Asking the Wrong Questions

Perhaps much of our frustration over theological divisions is due to the way we have come to conceptualize the Bible. Many of the current controversies that threaten to divine denominations center around contemporary cultural phenomenon that did not exist when the Bible was written. Those who view the Bible as the highest authoritative arbiter on matters of ethics or church practice approach the Bible seeking answers. “What does the Bible say about same-sex marriage?” they might query. Or they might run a search with this question: “What does the Bible say about abortion?” As the story of humanity’s Creator and that Creator’s redemption of all creation, certainly the story the Bible is telling is relevant to these subjects. But there is no “abortion” or “same-sex marriage” encyclopedia entry in the Bible. It will also not suffice to find every verse which contains the word for which one searches. Finding every instance of “pig” in Animal Farm tells one nothing about the book’s message. The only way Bible-readers will be able to discover the teaching of the Bible is to know the story. And the only way Bible-readers will become those who apply the teaching of the Bible in their lives is by becoming part of that story. To do this will require resisting the way our accessing of the Bible via digital databases seeks to shape how we conceptualize its character. And as we resist the database conception of scripture, retaining its narrative constitution, we must also resist the temptation to see ourselves as the ones around whom the story revolves—becoming its main character. The Bible is not a database. Instead, the Bible is the story of the Creator God redeeming creation. All human beings are invited to find themselves in that story, to be caught up in it, through the Author, Main Character, and through God’s story-shaped people.

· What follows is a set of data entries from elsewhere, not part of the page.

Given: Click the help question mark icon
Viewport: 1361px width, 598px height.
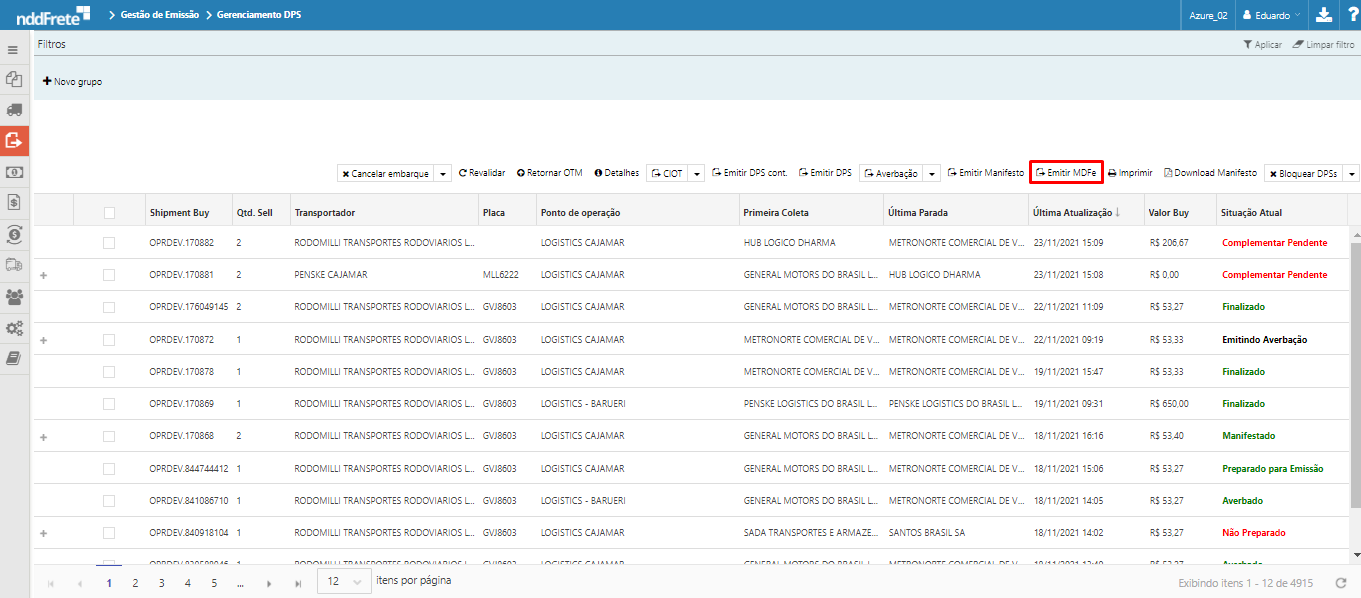Looking at the screenshot, I should (x=1349, y=15).
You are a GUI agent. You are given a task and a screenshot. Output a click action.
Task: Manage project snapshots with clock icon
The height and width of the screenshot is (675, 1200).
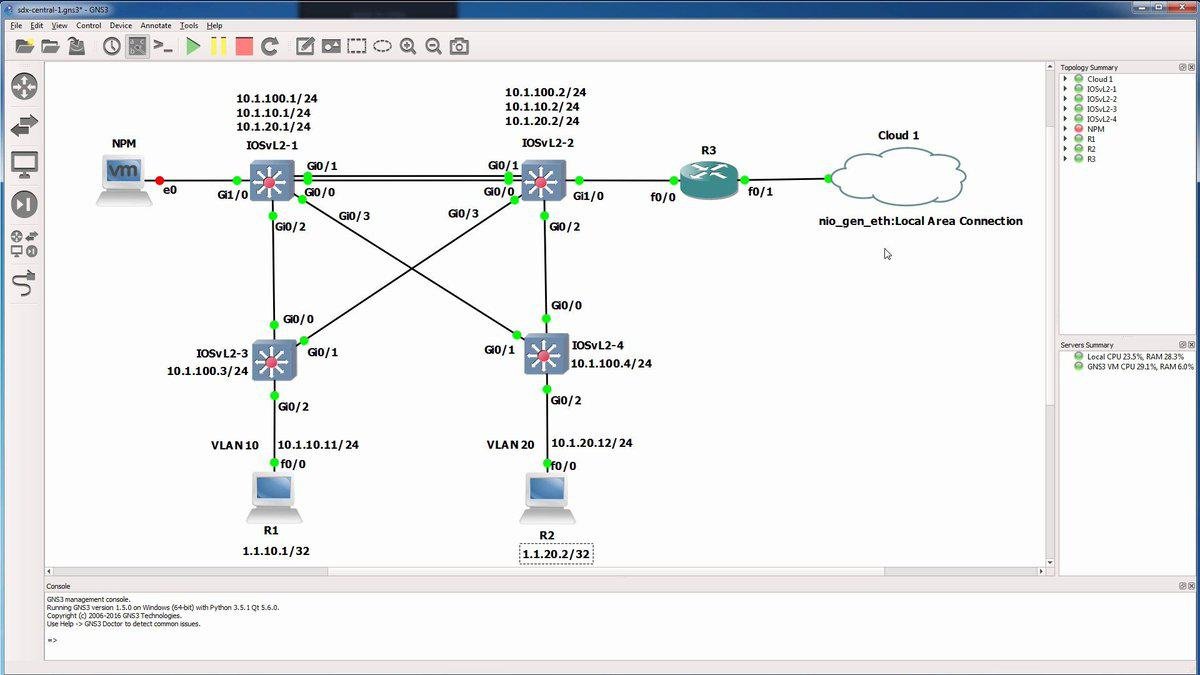[x=112, y=46]
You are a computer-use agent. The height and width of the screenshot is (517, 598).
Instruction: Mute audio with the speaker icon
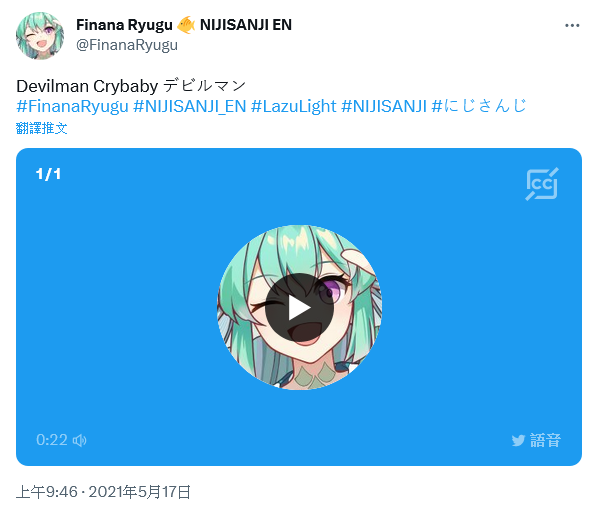80,440
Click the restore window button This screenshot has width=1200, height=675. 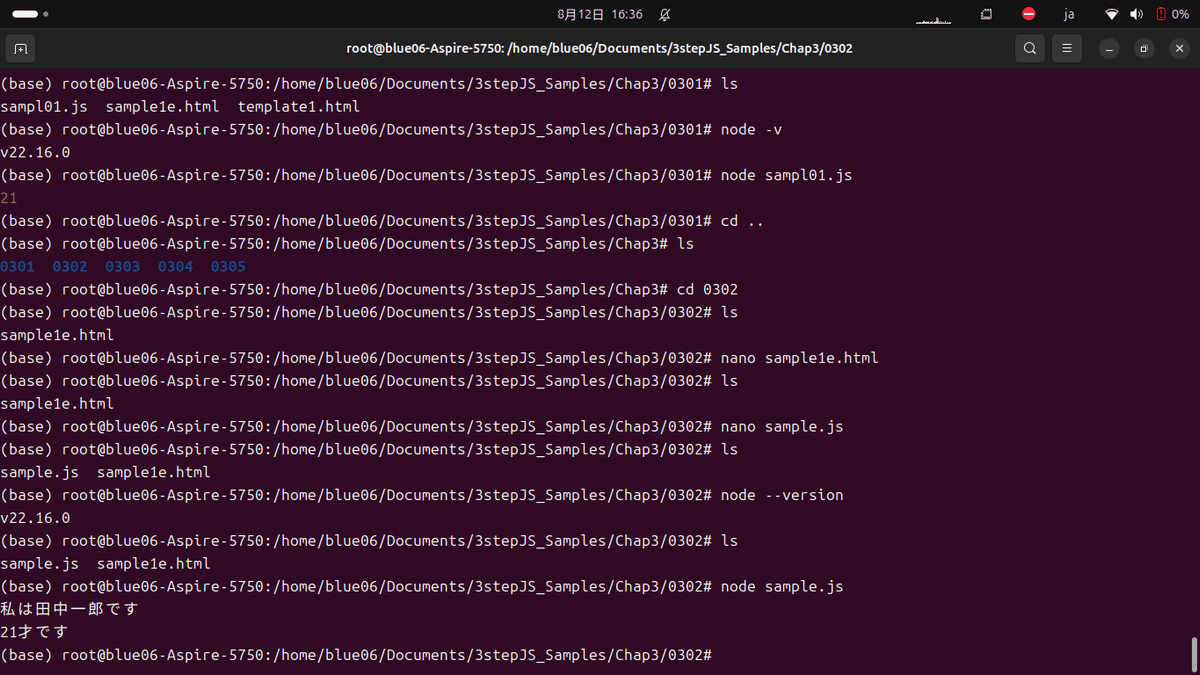click(1143, 48)
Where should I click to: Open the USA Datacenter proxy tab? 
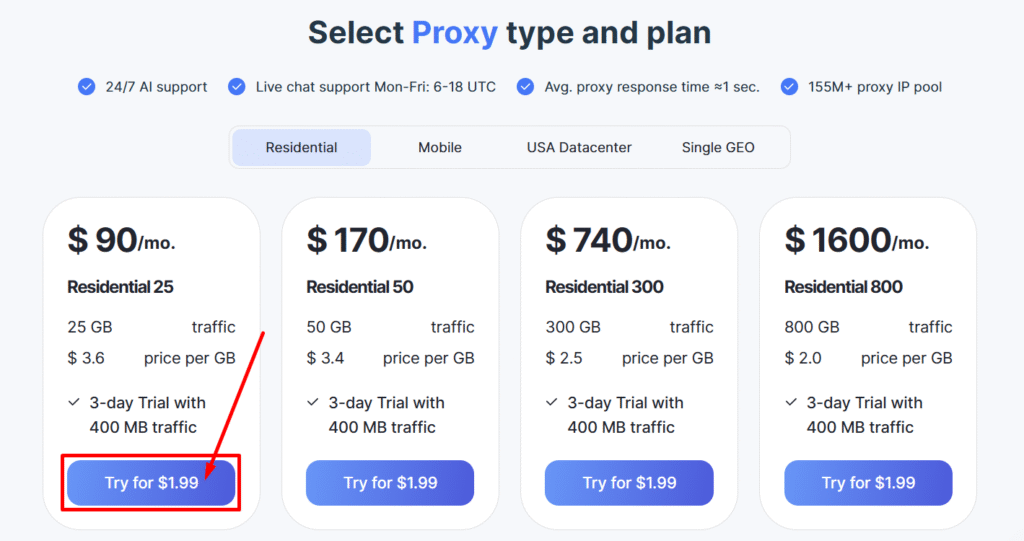coord(579,147)
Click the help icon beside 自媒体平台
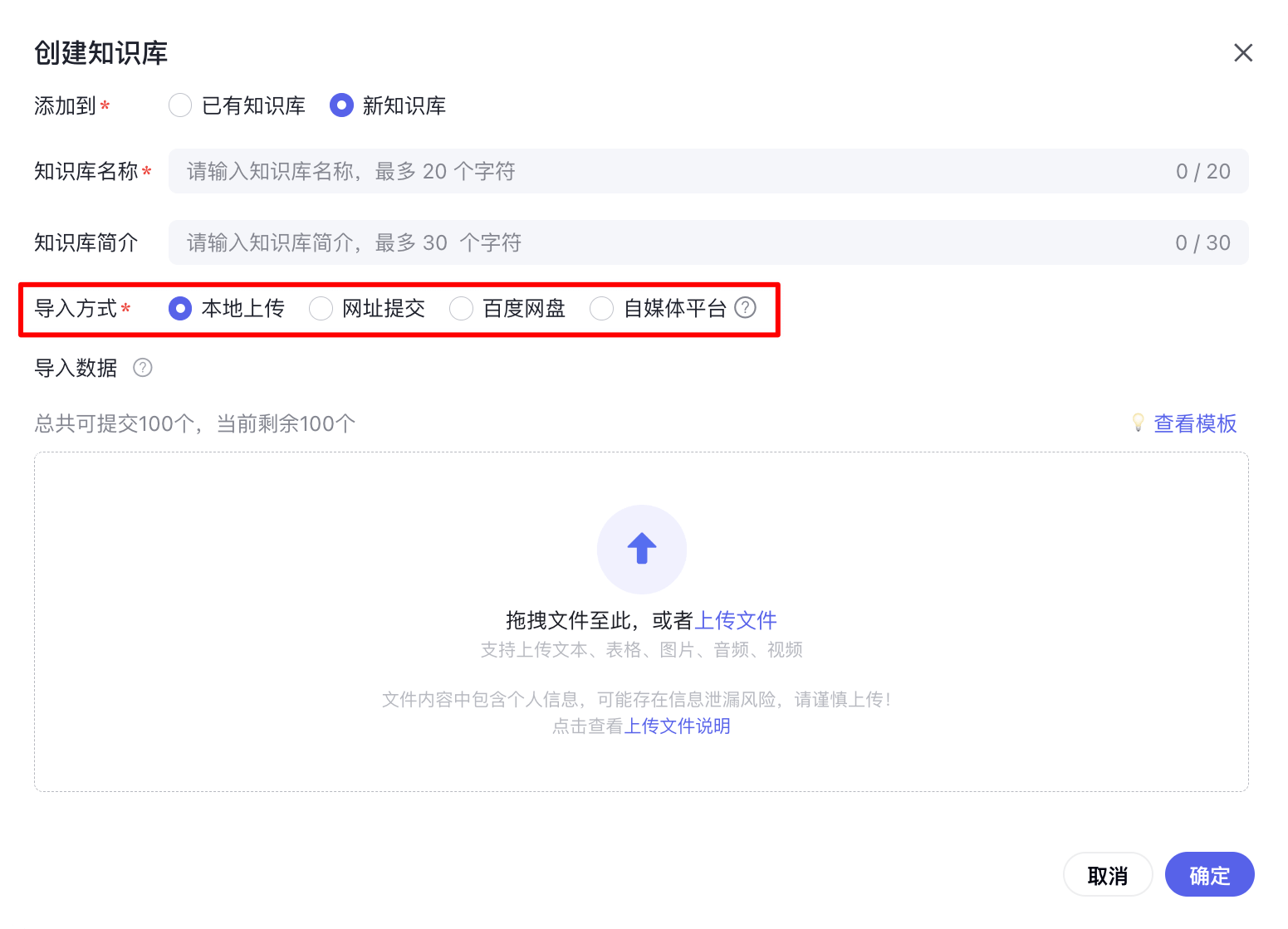Screen dimensions: 1288x929 click(745, 308)
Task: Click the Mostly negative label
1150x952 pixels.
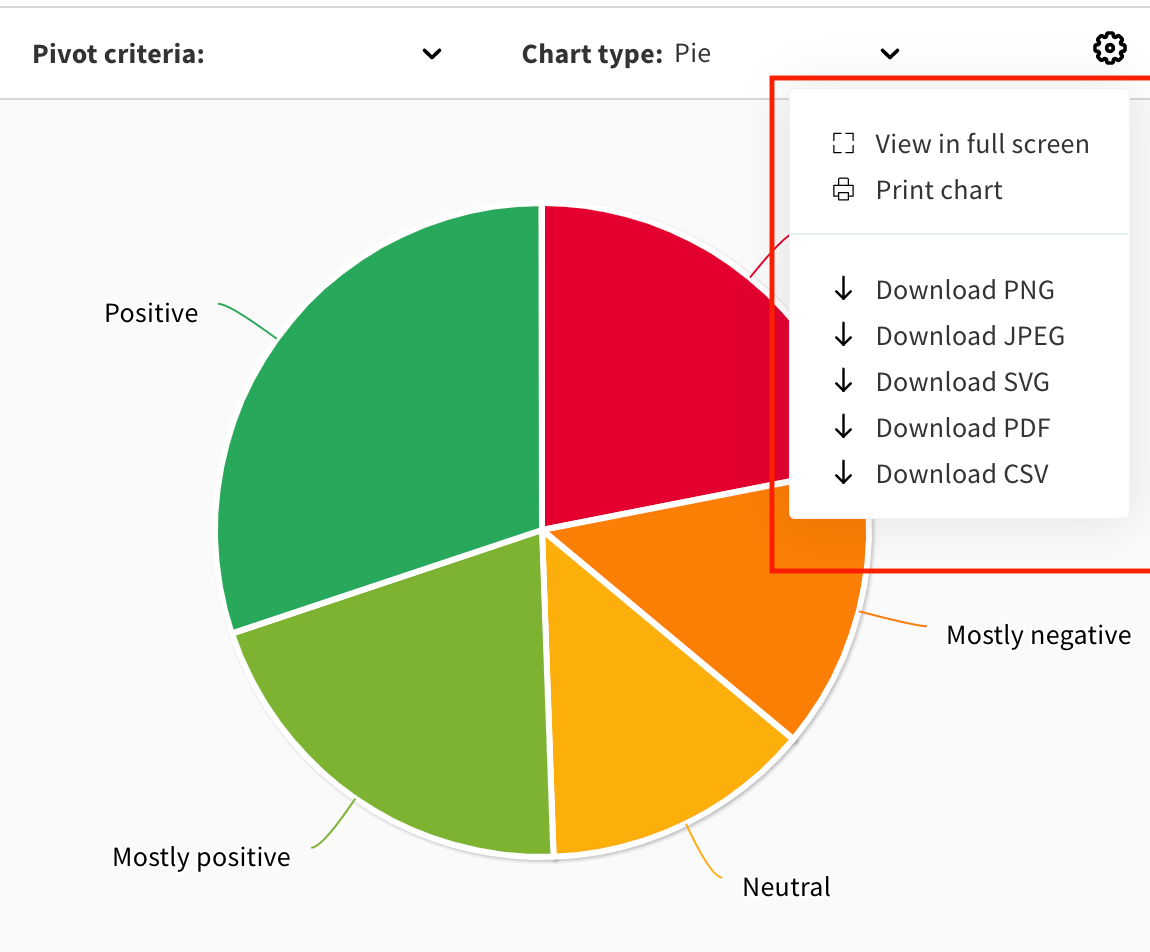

  1. Shane Hipps, Flickering Pixels: How Technology Shapes Our Faith (Zondervan, 2009), p.146-147.
  2. Shane Hipps, The Hidden Power of Electronic Culture: How Media Shapes Faith, the Gospel, and Church (Zondervan, 2005), p.51.
  3. Mark Labberton, “The Plain, Difficult Sense of Scripture,” Christian Century (March 30, 2017) (accessed April 25, 2017).
  4. Ibid.
  5. James Cone, God of the Oppressed (HarperSanFrancisco, 1975), p.14.
  6. N. T. Wright, Justification: God’s Plan & Paul’s Vision (InterVarsity, 2009), p.37.